Before leaving the surrounds of Berlin, a note on its bars. The beer is very good but served only mildly chilled in very tall glasses with two inches of head; smoking is rampant and every German seems to know every other German.
From Berlin I went to Leipzig.
The Google directions to my hotel were: catch a train two stations and walk for 25 minutes.
Better instructions would have been: walk outside, take the No. 5 bus for 15 minutes and the hotel is around the corner.
It could be argued that Leipzig was the starting point for the downfall of communism.
Peaceful mass protests following Monday prayers at St Nicholas Church soon drew crowds of 320,000 from a population of half a million.
To their credit the authorities did not turn to violence to stop them and before long the protests spread to Berlin and the rest is history.
Leipzig was bombed heavily during the Second World War, but it shows few of the scars from that.
The city centre has the same stores as any Western city but it is rendered quaint by the cobbled streets, old buildings and the many plazas.
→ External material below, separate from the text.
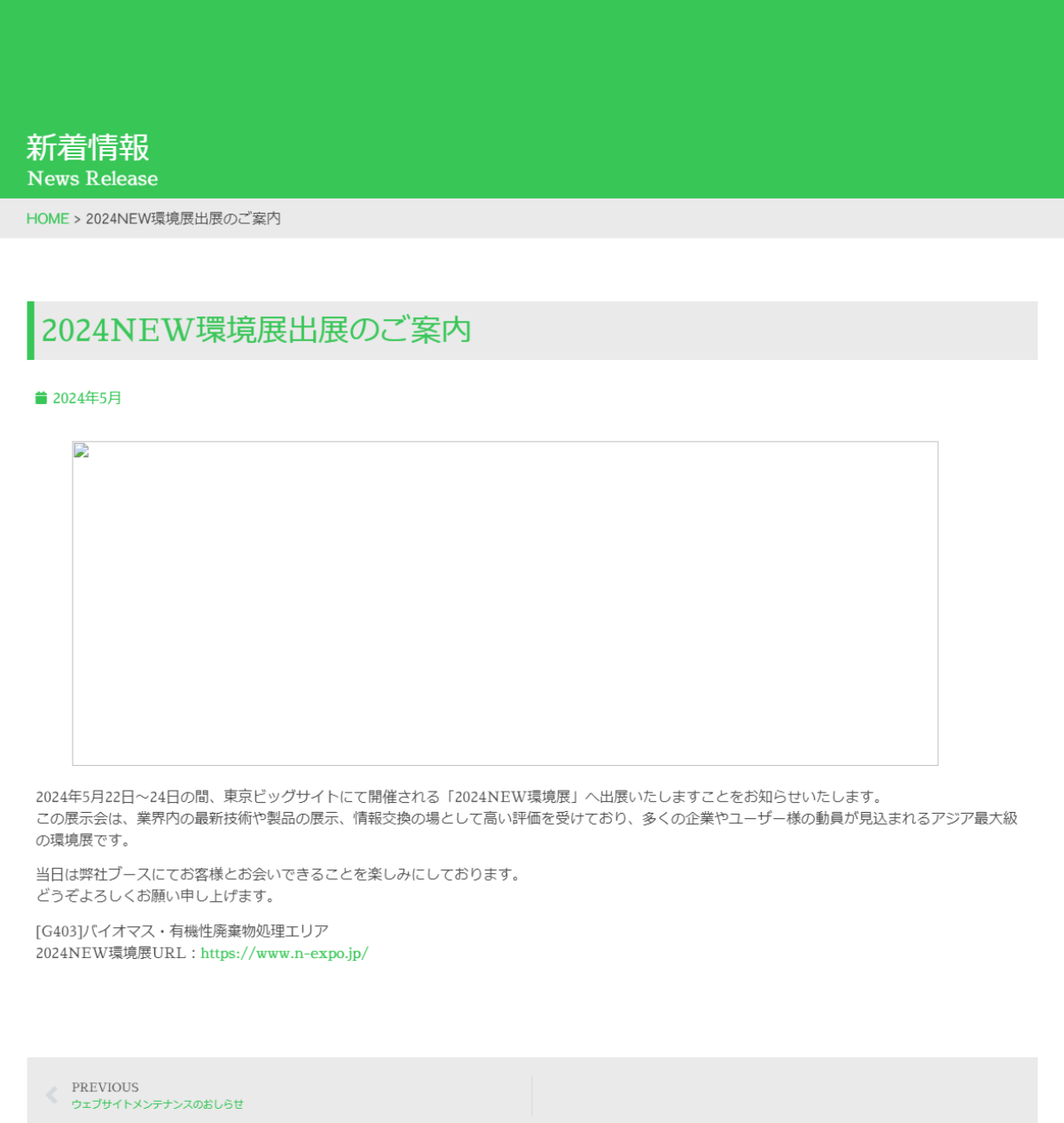Click the broken image icon in the frame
When I visit it seems to be holding a festival of bad haircuts with mullets, fruitbats, mohawks and combinations of them all in abundance.
The two must-sees in Leipzig are the Bach Museum and the little-known Monument to the Battle of the Nations.
The Bach Museum is an elegant and tasteful building, filled with music and light.
I do not claim to understand classical music (though I know that strictly speaking Bach is baroque, not classical); I don’t even know what I like, but this is heavenly stuff and all you really need is a willingness to open your ears.
In the Battle of the Nations, for three days Napoleon’s heavily outnumbered French force, supported by the German Confederation of the Rhine, fought a combined Russian-Prussian army.
It ended in a stalemate, but coming on the heels of the disastrous Russian campaign, Napoleon lost most of central Europe and his mystique.
The allies were encouraged to invade France and he was sent into exile on the island of Elba.
The monument lives up to the scale of the events it commemorates.
Pictures barely do it justice, much like many things in this part of Germany, including the currywurst!